In a court filing, Soble wrote “To the extent that Mr. Bessigano has accidentally killed or injured animals during the course of his sexual exploits, that harm is no greater than that imposed by meat-eaters and leather-wearers nationwide.”


She went on to say “Mr. Bessigano’s history is unique; his entire history within both the federal and state prison systems is entirely animated by his sexual preferences. Those preferences are almost certainly the result of Mr. Bessigano’s remarkably traumatic childhood; unable to receive or seek affection from his parents; he sought that affection from animals.”


To end this - Jennifer Soble wrote “Mr. Bessigano poses no risk of harm whatsoever to the human members of his community.” That is probably the only thing she said that was accurate. However, that leaves the untargeted humans in his community to have to pull double duty on the farm making sure this idiot wasn’t wandering around trying to poke one of their animal's buttholes.


Also, there is a song by a band out of Valparaiso called Violated, they made a song in 2005 called Chicken Fucker Motel. Check it out, it’s quite funny.

 

DAVID:

Floriography

Floriography
Floriography, the language of flowers

It’s been depicted in television and movies that if you want the latest hot gossip about Linda next door has been sneaking around with the milkman you would hear this from your hairdresser in the 50s or 60s or maybe the salon or your local eyebrow threader. We have been given each other flowers since medieval times, but if you were a Victorian your corner florist would be the one with all the hot gossip. Since the florist would know who is saying what to who using floriography, the language of flowers. Some courtships were completely carried out by not speaking a single word using this language of flowers.


With the strict courtship rules of the time such as single women were to never address a gentleman without introduction or receive a man at home alone and must have a family member present. Your great-great-great-grandfather Willie might have asked your great, great, great Grandmother Blanche if she was down for some moving pictures and chill with some flowers.


The messages in flowers would be carefully selected by bloom and how they were sent, as well as important. If the bloom was in an upright position it was sent in positive though but anything droopy wasn’t a good sign. Some wealthy Victorians had conservatories filled with different species of flowers for sending messages and sent them by messengers. There were over 200 flowers with assigned meanings and since this episode is right after valentines day I’m going to use the most commonly purchased flowers for the holiday - being roses.

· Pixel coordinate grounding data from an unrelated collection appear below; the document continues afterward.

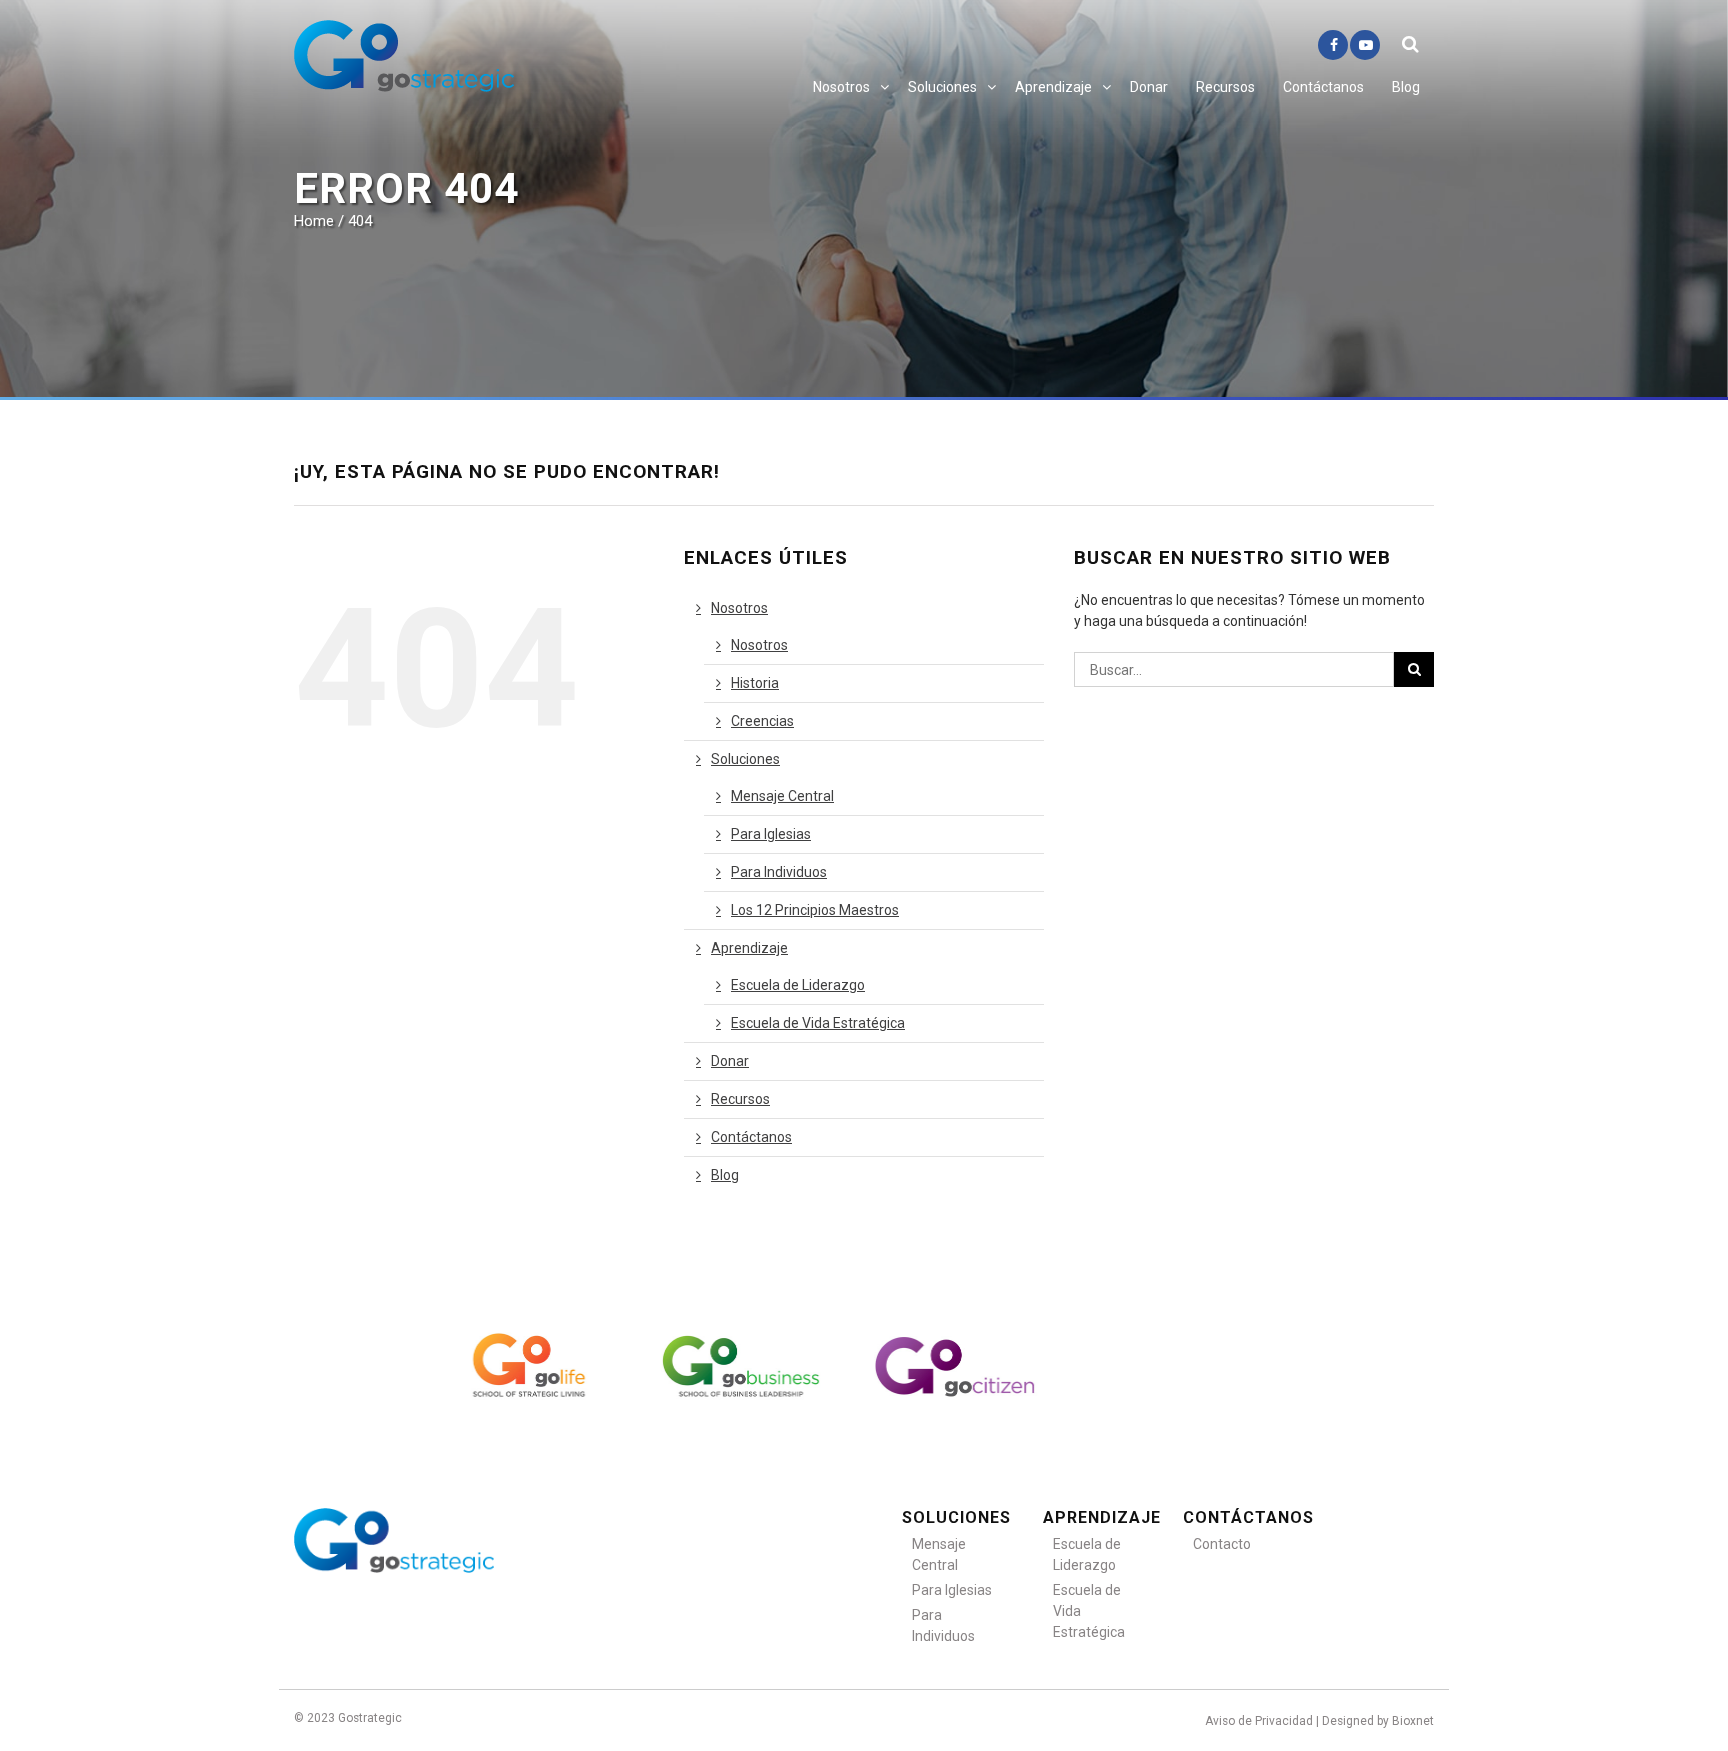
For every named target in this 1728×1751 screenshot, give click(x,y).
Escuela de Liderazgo (798, 985)
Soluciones (942, 87)
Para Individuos (779, 872)
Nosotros (841, 87)
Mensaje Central (782, 796)
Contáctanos (1323, 87)
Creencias (762, 721)
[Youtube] (1365, 45)
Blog (1406, 87)
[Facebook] (1333, 45)
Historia (755, 683)
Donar (1149, 87)
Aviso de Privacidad (1259, 1721)
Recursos (1225, 87)
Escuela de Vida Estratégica (818, 1023)
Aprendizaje (1053, 87)
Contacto (1222, 1544)
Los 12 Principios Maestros (815, 910)
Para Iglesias (771, 834)
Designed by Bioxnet (1378, 1721)
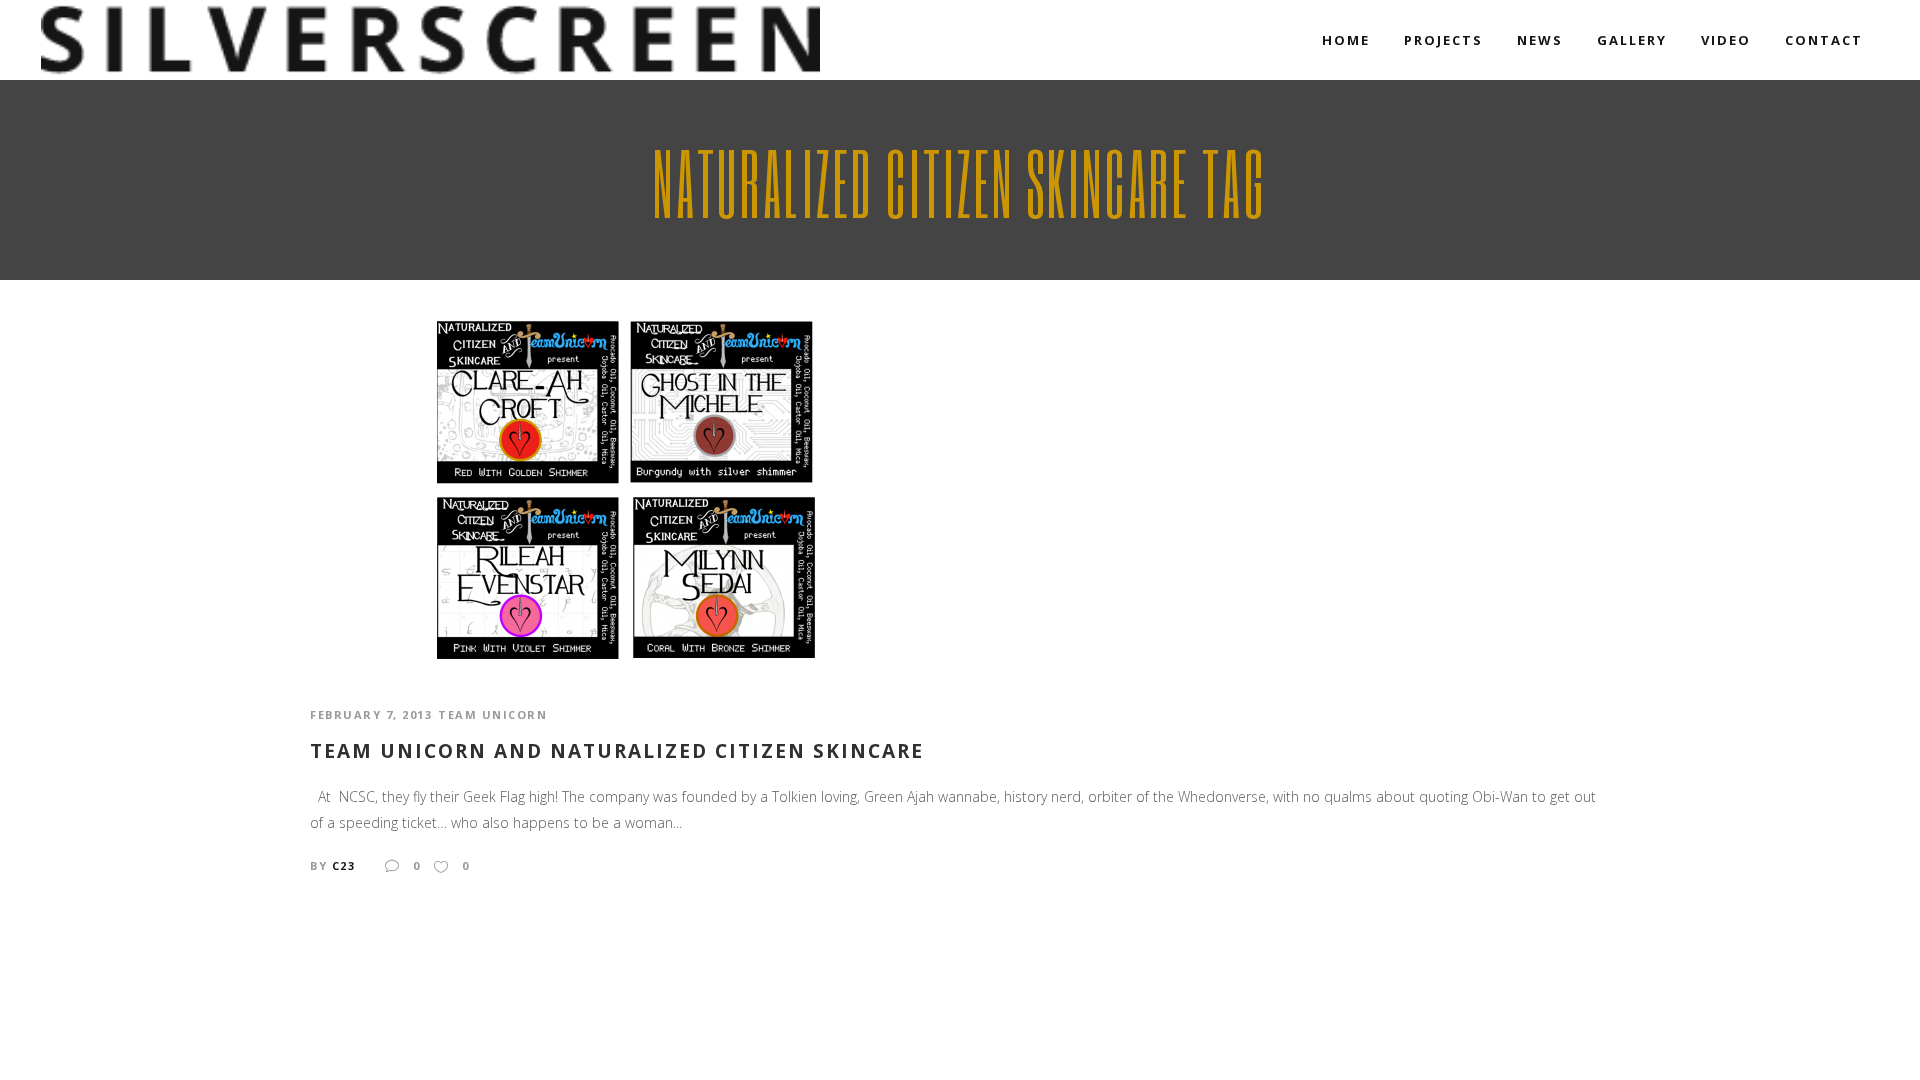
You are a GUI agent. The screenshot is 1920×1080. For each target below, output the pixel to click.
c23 (344, 865)
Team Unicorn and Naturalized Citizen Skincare (617, 751)
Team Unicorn (492, 714)
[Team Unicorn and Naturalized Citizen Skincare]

So going back to your great-great-great grandfather Willie, he might send Blanche early in their courtship. Willie might have sent a red rose to Blanche with the thorns and leaves still on the stem, with the bloom still upright. Old Willie here is telling Blanche that he desires her and is hopeful but fearful of her response. Depending on her response she would either send the rose back without the thorns and leaves, telling him he had everything to hope for. If he was to receive it was the thorns still on and upside-down Blanche’s response was more than likely he “must not fear or hope” I read this as some kind of rejection. But if she had placed it over her heart, it was a signal for love. There were even flowers to send for a more negative message you might send an enemy a bouquet of basil, bird's foot trefoil, and oleander. Which you might find beautiful with the mix of yellow, and pink with the herb garnishment. Which could be deciphered as “Beware (Oleander pinkish) of my revenge (Birds foot yellow) I hate you(basil).”


Some of the other messages you can send with flowers:


Forget-me-not (blue flower) would be sent to say, true love.

Hazel would be sent to say Let us bury the hatchet.

Aspen trees meant sorrow.

Geranium (purple) lost hope.

Ivy would be sent for friendship.

Pea (unsure if the dark purple flower or the pea itself) would be a little spicier way of saying meet me by moonlight.